Furthermore, although the invention is described in more detail with regard to concerned micro-inductors, it goes without saying that the realization of micro-transformers, with two windings wound on a common core, is also covered by the invention.
It appears from the above that the microcomponents in accordance with (invention have multiple advantages and in particular (increased frequency maximum operating compared to microcomponents of dimension and of identical materials, as well as a possibility of varying dynamic magnetic permeability, and therefore the value of (inductance.

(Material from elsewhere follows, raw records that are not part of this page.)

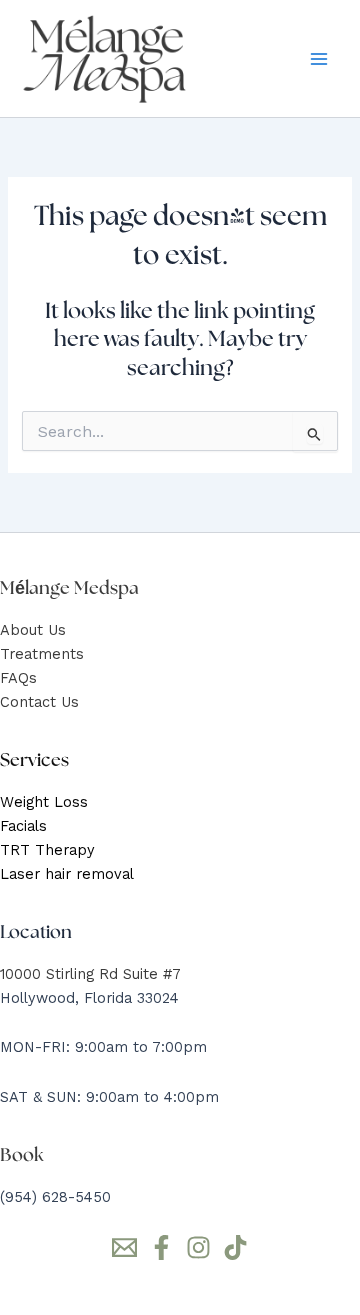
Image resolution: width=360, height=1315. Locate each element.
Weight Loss (44, 802)
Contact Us (39, 702)
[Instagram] (198, 1247)
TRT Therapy (47, 850)
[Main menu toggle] (319, 59)
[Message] (124, 1247)
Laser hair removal (67, 874)
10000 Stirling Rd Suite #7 (90, 974)
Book (22, 1155)
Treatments (42, 654)
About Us (33, 630)
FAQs (18, 678)
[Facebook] (161, 1247)
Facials (23, 826)
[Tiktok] (235, 1247)
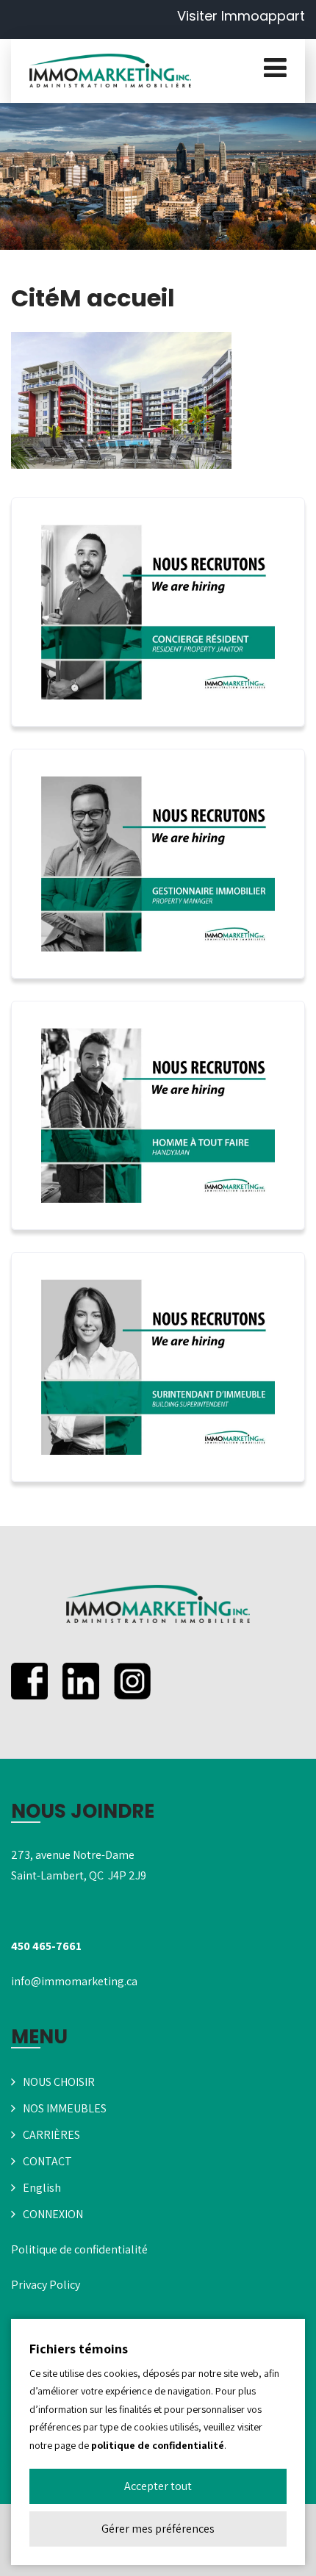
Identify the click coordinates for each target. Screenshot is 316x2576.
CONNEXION (53, 2214)
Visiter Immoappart (241, 16)
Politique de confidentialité (79, 2249)
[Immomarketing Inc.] (110, 70)
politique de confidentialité (157, 2445)
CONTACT (47, 2161)
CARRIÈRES (51, 2135)
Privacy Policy (45, 2284)
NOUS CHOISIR (59, 2082)
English (42, 2187)
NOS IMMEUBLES (65, 2108)
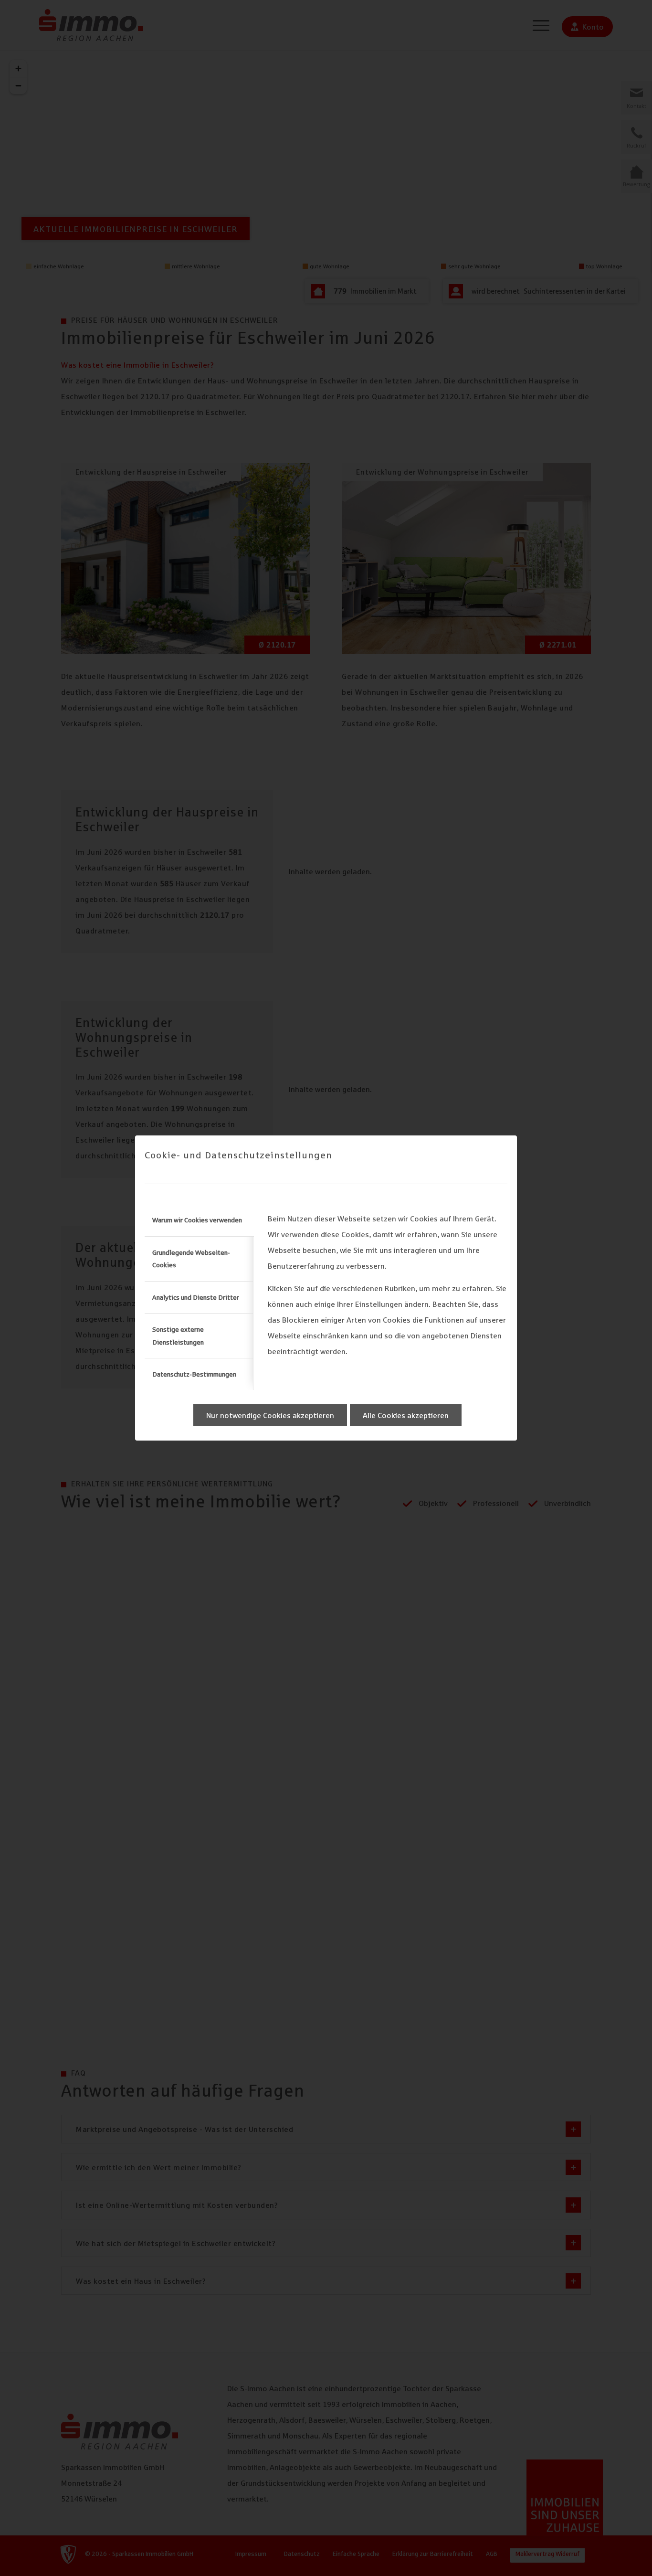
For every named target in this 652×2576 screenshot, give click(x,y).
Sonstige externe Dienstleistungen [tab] (178, 1335)
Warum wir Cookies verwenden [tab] (197, 1220)
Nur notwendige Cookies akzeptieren (270, 1415)
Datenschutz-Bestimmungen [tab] (194, 1374)
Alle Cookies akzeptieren (406, 1415)
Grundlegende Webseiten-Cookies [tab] (191, 1259)
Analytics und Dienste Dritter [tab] (195, 1297)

These microcomponents find a very particular application in (radio frequency application and in particular in mobile radio telephony.

Claims (10)

1 / Inductive micro-component (1), such as micro-inductance or microtransformer, comprising a metal coil (2) having the shape of a solenoid, and a core magnetic (4) including a ribbon (12, 13) made of a ferromagnetic material, positioned in the center of the solenoid (2), characterized in that the core (4) includes at least one additional layer (14) parallel to the ribbon (12, 13), capable of generate a magnetic field oriented perpendicular to the axis (20) of the solenoid (2). 2 / Microcomponent according to claim 1, characterized in that the layer additional (36) is made of a ferromagnetic material. 3 / Microcomponent according to claim 2, characterized in that it comprises a separating layer (15,16) between the tape (13) and the additional layer (12,14). 4 / Microcomponent according to claim 1, characterized in that it comprises of them additional layers (12,14), each located on one side of the ribbon (13). 5 / Microcomponent according to claim 2, characterized in that the material ferromagnetic of the additional layer is chosen from the group comprising:
cobalt platinum alloys and hexaferrites. 6 / Microcomponent according to claim 1, characterized in that the layer additional (14) is a conductive metallic layer, intended to be traveled by an electric current. 7 / Microcomponent according to claim 6, characterized in that the layer additional (14) is connected to means for adjusting the intensity and or the shape of the electric current flowing through it. 8 / microcomponent according to claim 6, characterized in that the ribbon and the additional layer are electrically insulated. 9 / Microcomponent according to claim 6, characterized in that the ribbon (12, 13) and the additional layer (14) are electrically connected. 10 / Microcomponent according to claim 6, characterized in that it comprises several ribbons (12, 13) between which layers are interposed additional conductive metal (14).